Il soldato trova di fronte a sé un coetaneo e dovrebbe spararlo solo perché ha la divisa di un altro colore. Non lo fa per non vedere gli occhi di un uomo che muore e viene ucciso. Ovviamente la musica italiana risente di quanto stava accadendo in America negli anni Sessanta, quel vento di suoni nuovi che soffiavano tra coloro che manifestavano la solidarietà a Martin Luther King e assistevano ai comizi di John Kennedy. Una cospirazione sonora ordita da chi ascoltava Woody Guthrie e Pete Seeger, voce e chitarra, suono puro e odore di terra. Canzoni distanti dalle orchestre e dal night di Sinatra. E ascoltando poco dopo “Blowing in the Wind” dalla voce nasale di Bob Dylan non era facile prevedere quello che sarebbe accaduto poi in tutto il mondo.

____

▶ **BREVE ESERCIZIO A**
Secondo il documento, perché il soldato non spara al coetaneo che si trova davanti? Spiegalo in una o due frasi.
▶ **BREVE ESERCIZIO B**
Per favore, indica quali due artisti erano ascoltati, secondo il documento, da chi ordì la «cospirazione sonora».
Per rispondere serve solo il documento, senza altre fonti.

▶ **VOCI**
____

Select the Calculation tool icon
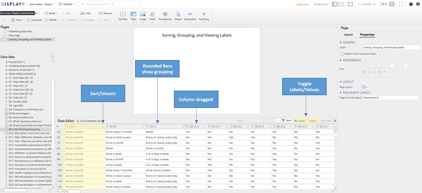The image size is (422, 193). (x=190, y=16)
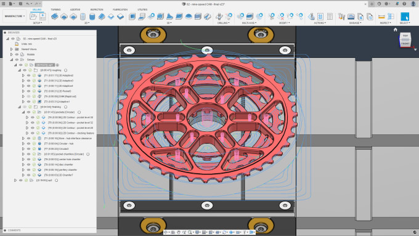This screenshot has width=419, height=236.
Task: Open the INSPECTION ribbon tab
Action: (97, 10)
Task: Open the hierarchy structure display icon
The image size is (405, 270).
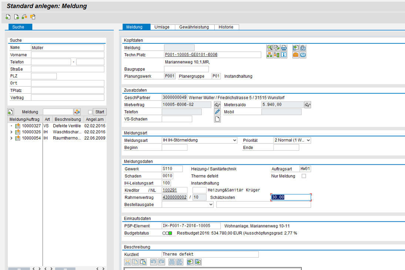Action: [x=270, y=54]
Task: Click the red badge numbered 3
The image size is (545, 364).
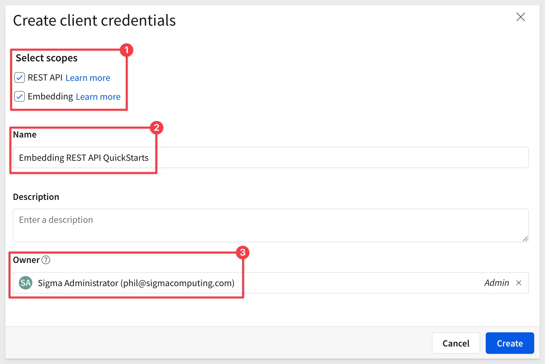Action: pyautogui.click(x=243, y=252)
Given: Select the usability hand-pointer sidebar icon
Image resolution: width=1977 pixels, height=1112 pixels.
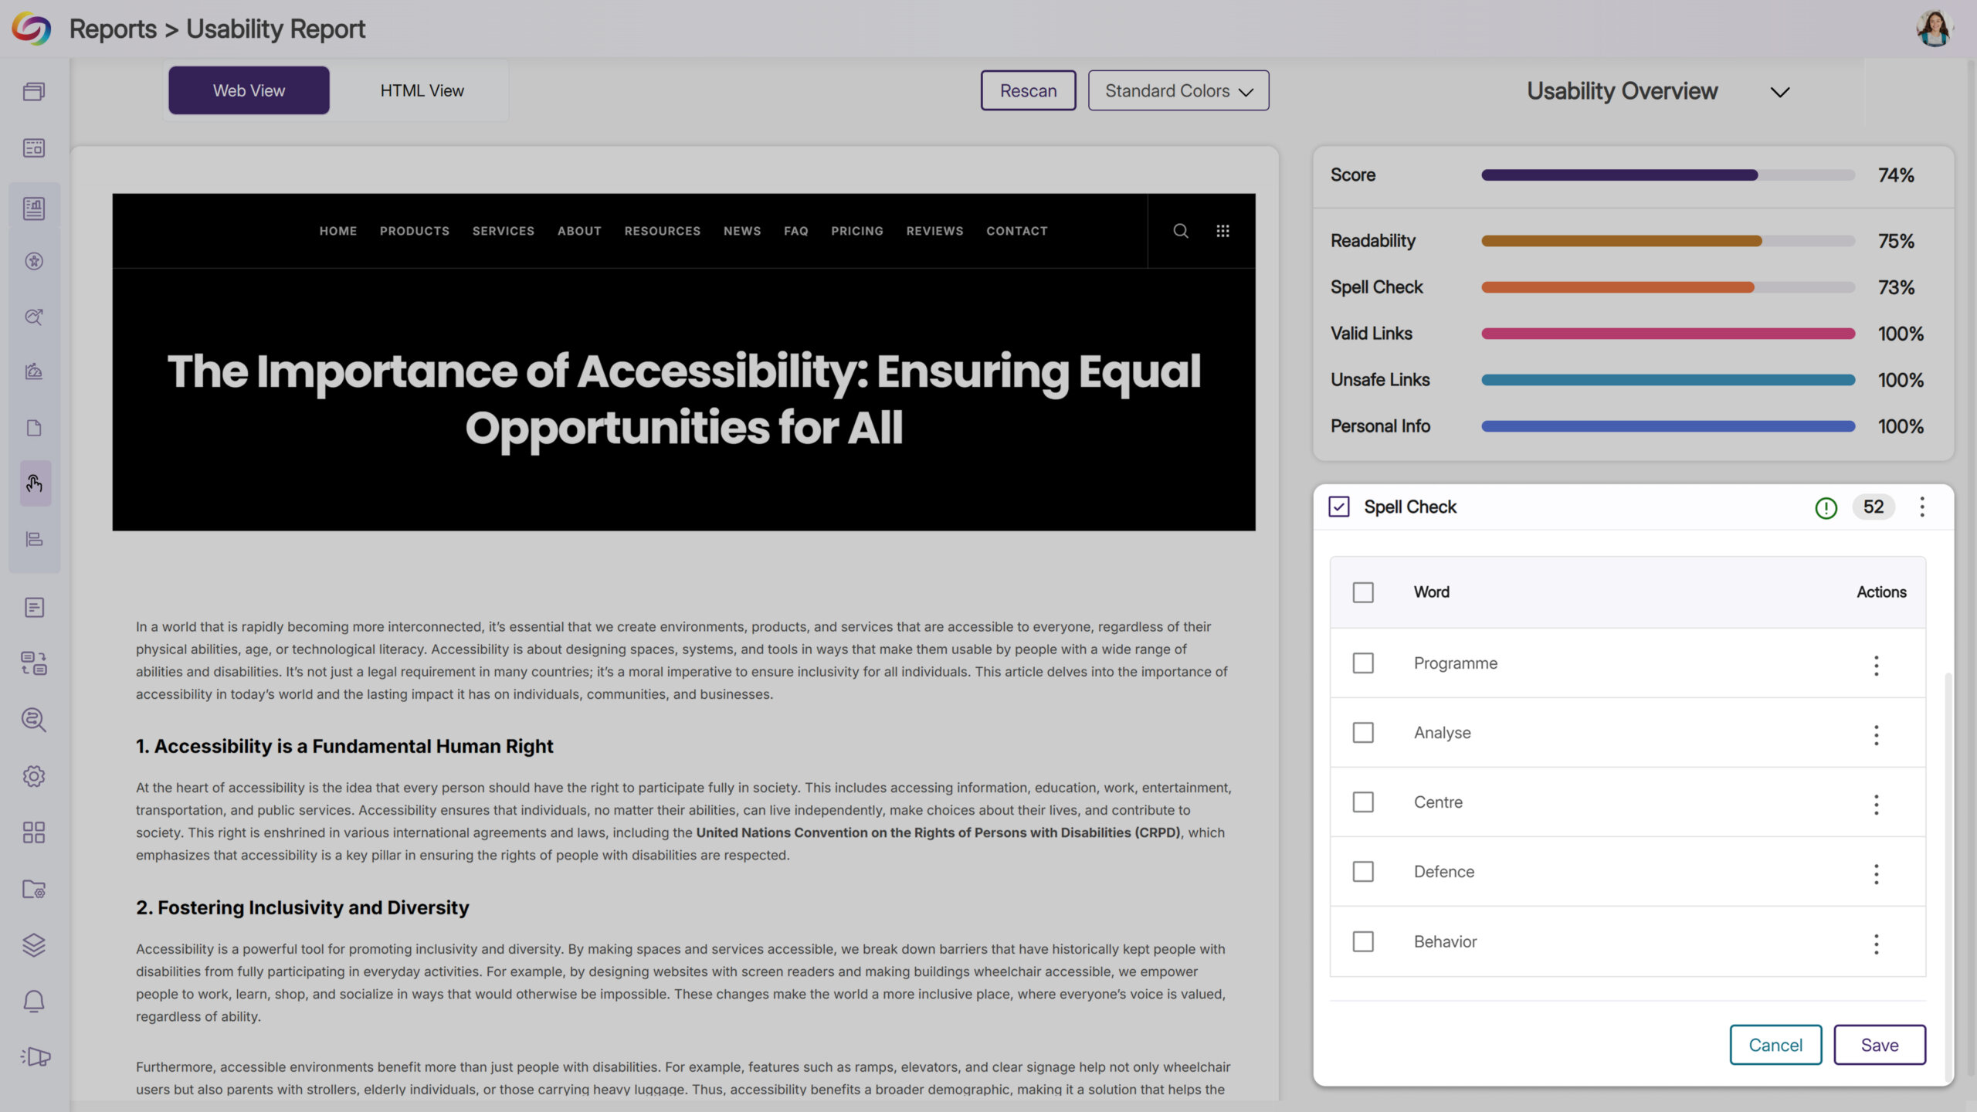Looking at the screenshot, I should [34, 483].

____

▶ **RISPOSTA COMPLETA A**
Il soldato non spara per non vedere gli occhi di un uomo che muore e viene ucciso. Dovrebbe farlo soltanto perché l'altro indossa una divisa di un colore diverso.

▶ **RISPOSTA COMPLETA B**
Woody Guthrie e Pete Seeger.